#### [Given data]

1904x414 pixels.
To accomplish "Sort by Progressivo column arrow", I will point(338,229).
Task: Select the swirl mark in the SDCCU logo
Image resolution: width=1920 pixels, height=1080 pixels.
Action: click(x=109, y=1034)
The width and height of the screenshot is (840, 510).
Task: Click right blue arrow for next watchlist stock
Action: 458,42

#### [Instruction]
Recast every line of the items above as a numbered list, leaving out any blank lines.

#### [Exercise output]
1. 1904x414 pixels.
2. To accomplish "Sort by Progressivo column arrow", I will point(338,229).
3. Task: Select the swirl mark in the SDCCU logo
4. Image resolution: width=1920 pixels, height=1080 pixels.
5. Action: click(x=109, y=1034)
6. The width and height of the screenshot is (840, 510).
7. Task: Click right blue arrow for next watchlist stock
8. Action: 458,42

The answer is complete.